If we flip the scenario and look at a large enterprise with complex needs, then the picture is not so great. Kandji becomes an overly encumbered tool that isn't cheap enough to be worth putting up with the compromises. Consider the 1000 device price point for 1 year with just MDM: $67,200 and with EDR: $117,600. If you compare this to Jamf for business you'd pay close to $172,000 for the same situation–however, Jamf is a far more robust product with a more robust feature set capable of handling complex needs–which at ~31% more I view as good use of money even factoring in the need for higher skill expensive staff to get those benefits.

Closing Thoughts

Kandji is definitely not for me. If you are a seasoned #Apple product administrator this is likely not going to be for you either. The best fit I can think of is a small to medium business with a part-time IT person and only Apple products.

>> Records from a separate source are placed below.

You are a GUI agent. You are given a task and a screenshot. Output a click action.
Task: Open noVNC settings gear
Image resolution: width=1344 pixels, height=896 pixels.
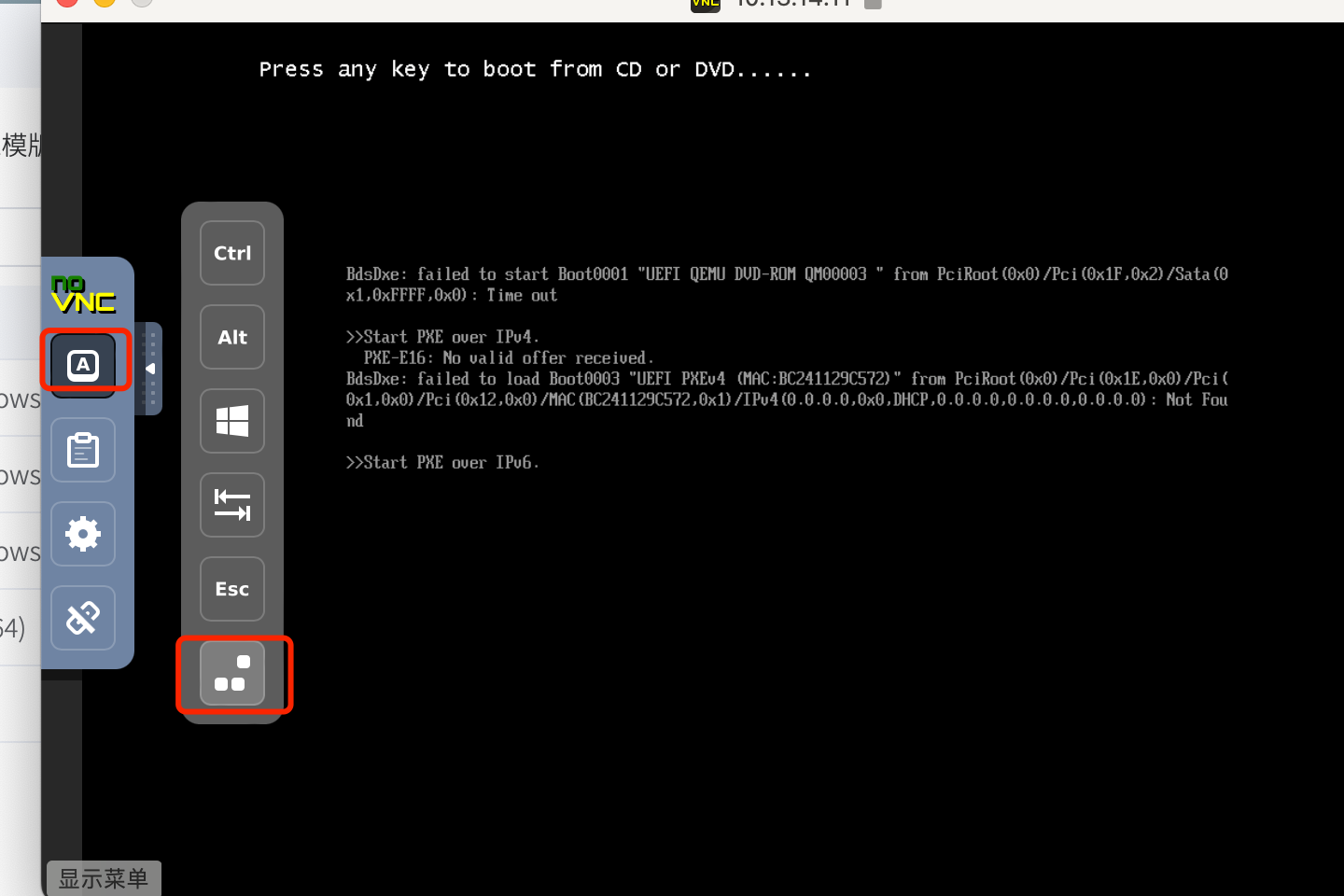[83, 534]
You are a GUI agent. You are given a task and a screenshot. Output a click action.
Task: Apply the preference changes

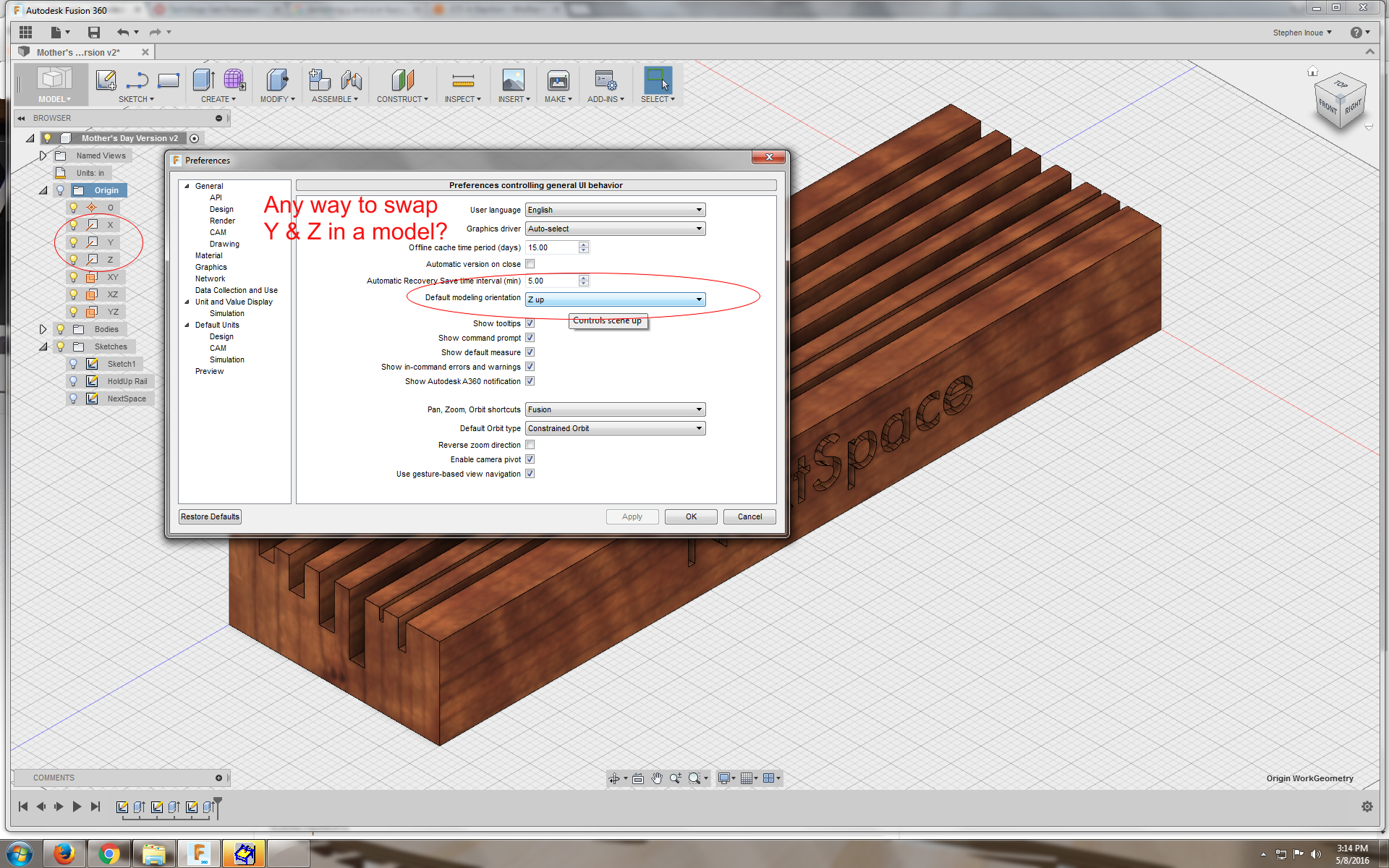632,516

In that case, this product is just right. You can do a decent job managing your Apple products with very little knowledge or need to read the manual.

However, for anyone with real Apple product administration experience, or complex needs this product is probably best left on the shelf. To me, it is a bit of a sign of the end times for Apple admins. The product is so limited and makes doing anything custom so arduous as to beg the question in any C-level executive's mind: why do I need to pay for an Apple Expert when I can get someone less expensive and have a product like #Kandji make up the difference? This is faulty reasoning, but a trap that many businesses may fall into.

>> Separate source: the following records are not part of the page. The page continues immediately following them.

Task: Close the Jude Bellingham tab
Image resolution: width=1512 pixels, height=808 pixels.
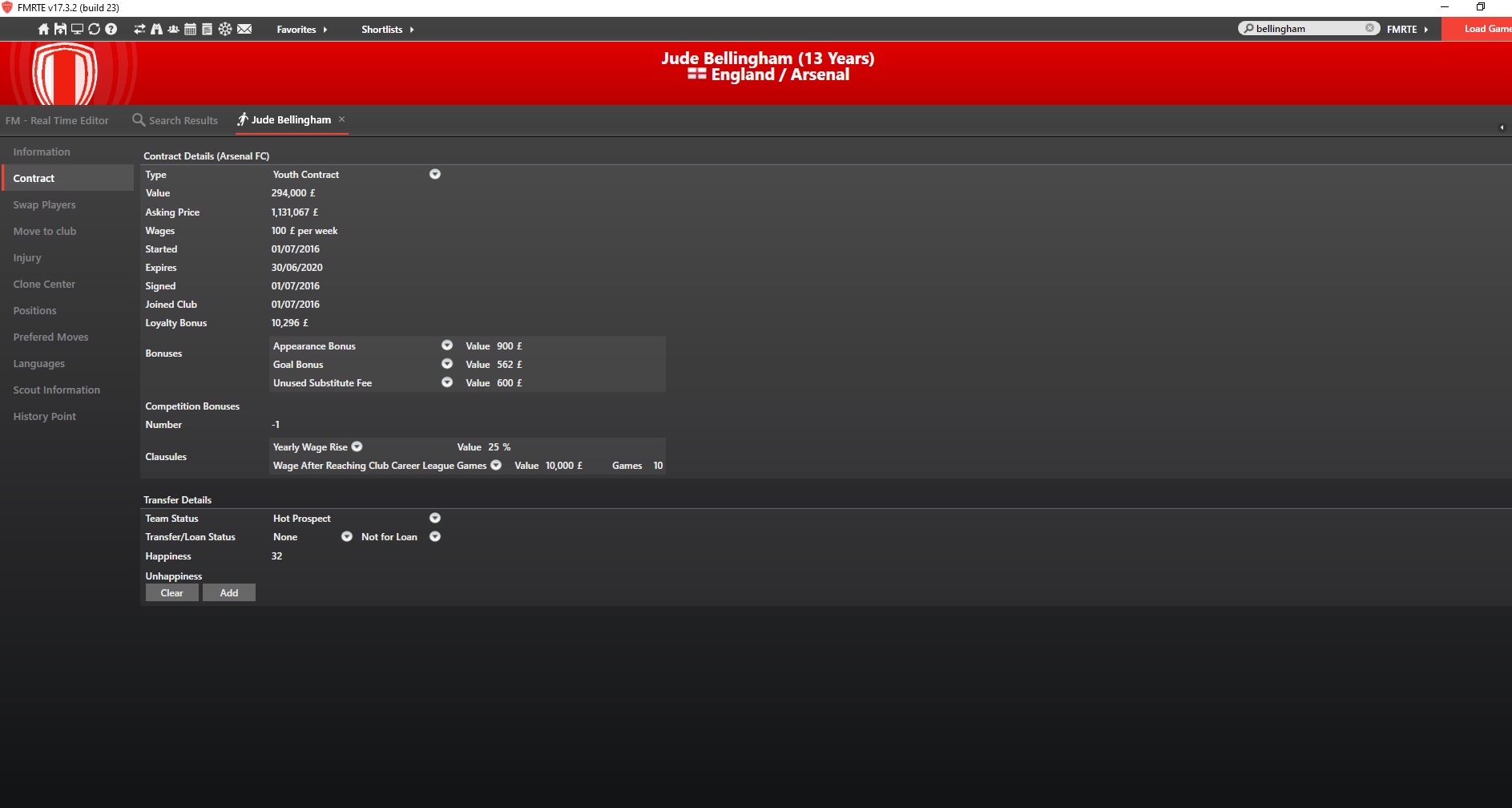Action: 342,119
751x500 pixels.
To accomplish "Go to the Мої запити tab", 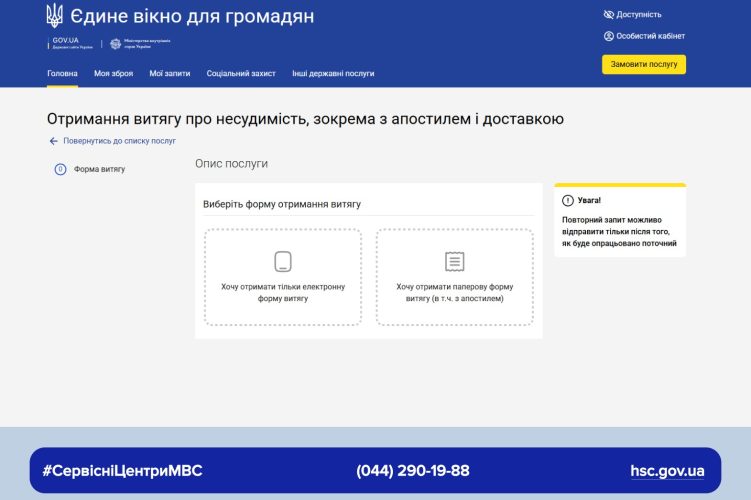I will pos(170,74).
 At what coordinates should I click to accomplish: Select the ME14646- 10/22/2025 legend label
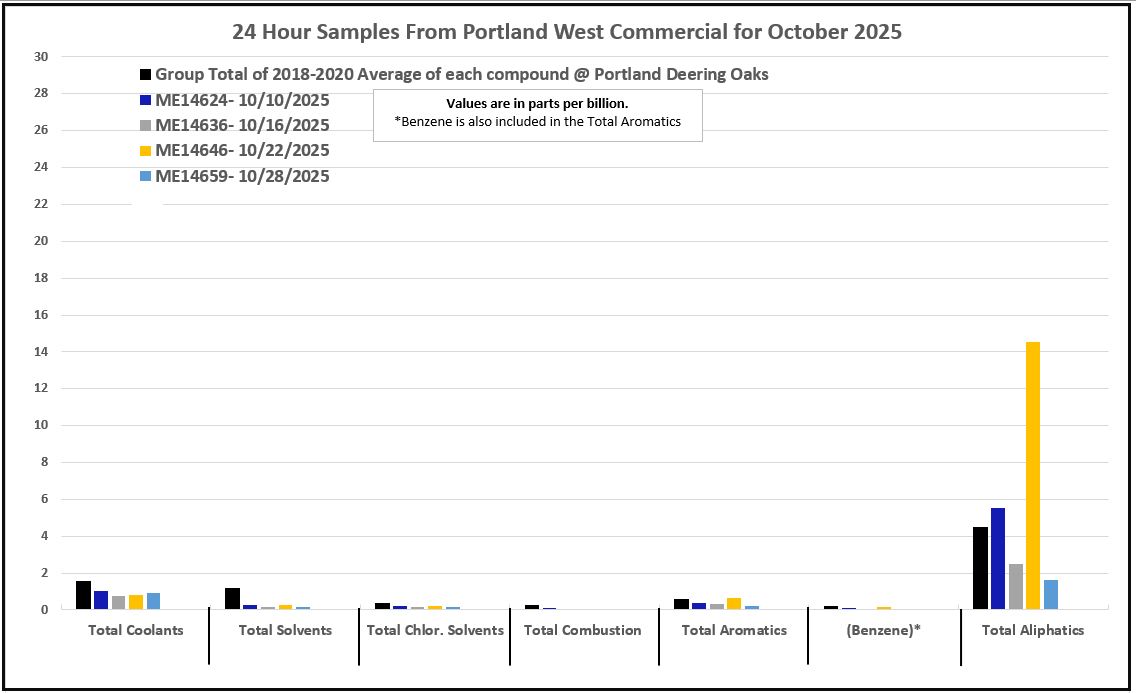(242, 151)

Kandji is a mixed bag–for sure. I have only used it for the trial and not with a large fleet. If you disagree feel free to tell me how wrong I am. However, as a long-time Apple product administrator and enthusiast of powerful tools and flexible solutions, I am running away from this tool–right now!

Stuart Ashenbrenner

Principal macOS Security Researcher @ Huntress

5 个月

As someone who works with a lot of Windows-first admins, Kandji really excels at making the learning curve linear. I find the learning curve to Jamf Pro incredibly steep, and often, overkill for anyone who has <500 Mac devices. Lots of the admins I work with just need an easy-to-use UI with some basic features, and I think Kandji does great in that regard. Maybe I am misreading, but I'm not sure I'm understanding that 'Con' of their EDR. I imagine it's implied that Kandji, or Jamf for that matter, would only detect threats on Mac as they are both Apple-only. Was there certain malware that you got to bypass it or that wasn't alerted on?

Dawid Brygier

Head of Enterprise IT Infrastructure @ OLX

5 个月

I agree Kandji isn’t for everyone, but it does provide instant value out of the box with a lot of prebuilt features such as auto apps, assignment maps, CIS benchmark settings etc. It does what you need it to do, admin console is fast and responsive and I’d say pleasure to work with compare with other apple MDM products. Sure it isn’t as customizable as Jamf but I’ve seen many large shops with Jamf using maybe 20% of it’s capability and also resorting to other solutions for apps and package management because it was too complex to implement and manage in Jamf. Kandji also came a long way in the last couple of years with feature enhancements as well as API improvements and you can now manage a lot of that with code and complex automations similar to Jamf. So to summarize I think Jamf is great but underused in lot of companies and people might choose something that is just simpler and more user friendly (from admin and end user perspective).

Adam Tomczynski

Experienced IT Professional. Apple platform and Jamf Pro MDM administrator; Systems Integration Manager with Oak Park Elementary D97; continuous learner. [email protected]

5 个月

Nice writeup! I’ve been using Meraki and switched to Jamf Pro about 8 years ago. I like the flexibility of extension attributes. Smart groups and appreciate the way in which I can execute scripts as the (end) user. Jamf Composer, the Mut, and other 3rd party products like ones from Big-Rat are great add-ons.